- **Your task**: What is needed is every line, exactly as given, from the line containing "Avtorskaya Muzyika/ (603, 318)" through the end of the data below.

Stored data

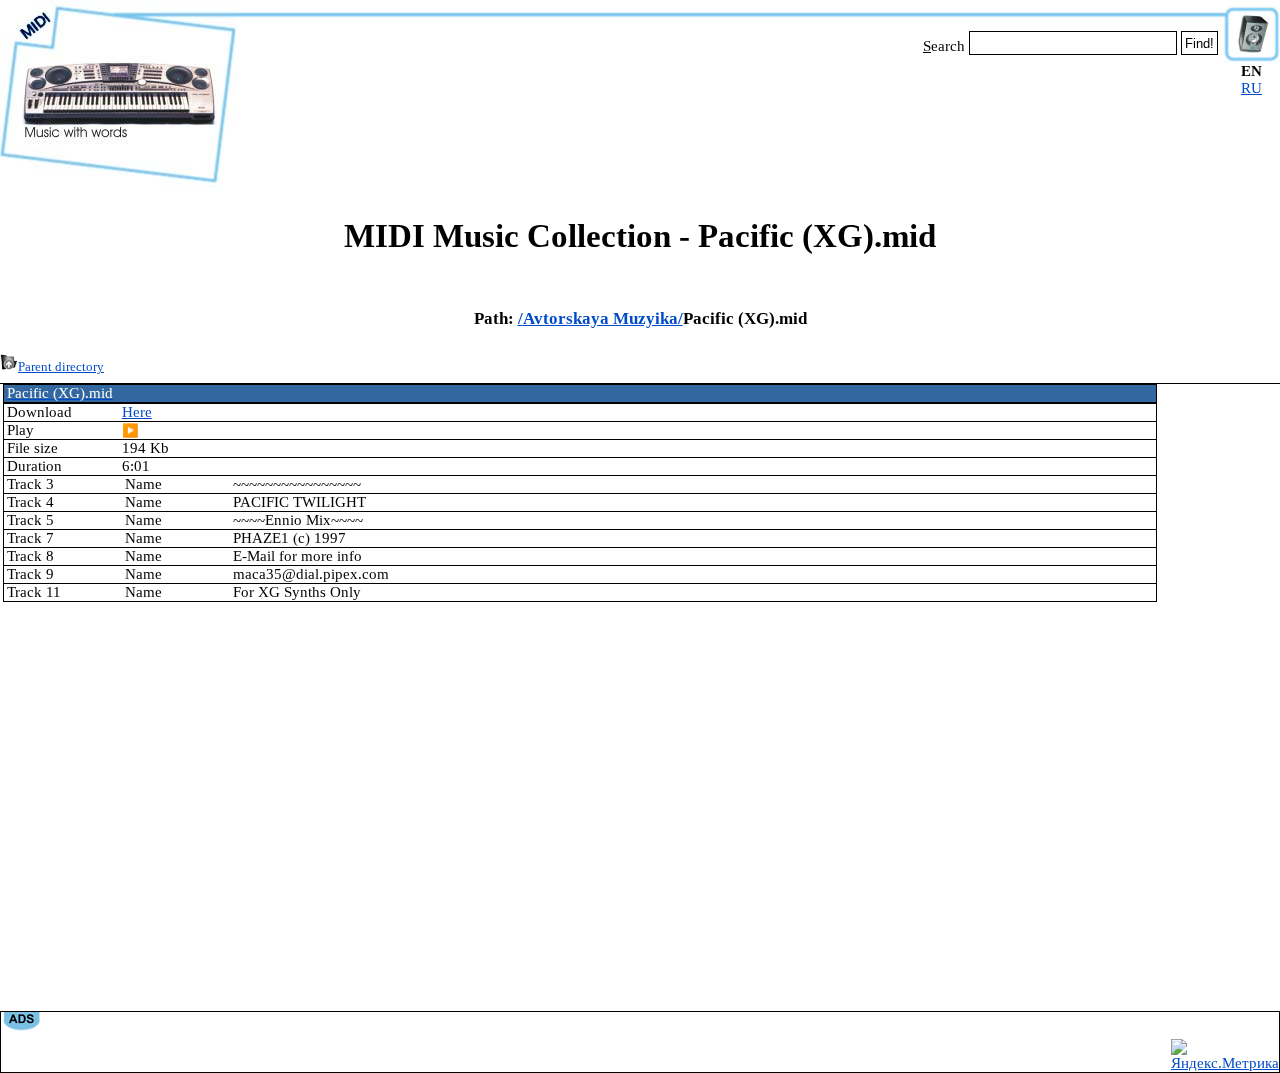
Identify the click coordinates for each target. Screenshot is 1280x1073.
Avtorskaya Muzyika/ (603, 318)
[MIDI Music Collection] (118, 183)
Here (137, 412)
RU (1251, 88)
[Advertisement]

- **Answer section**:
Avtorskaya Muzyika/ (603, 318)
[MIDI Music Collection] (118, 183)
Here (137, 412)
RU (1251, 88)
[Advertisement]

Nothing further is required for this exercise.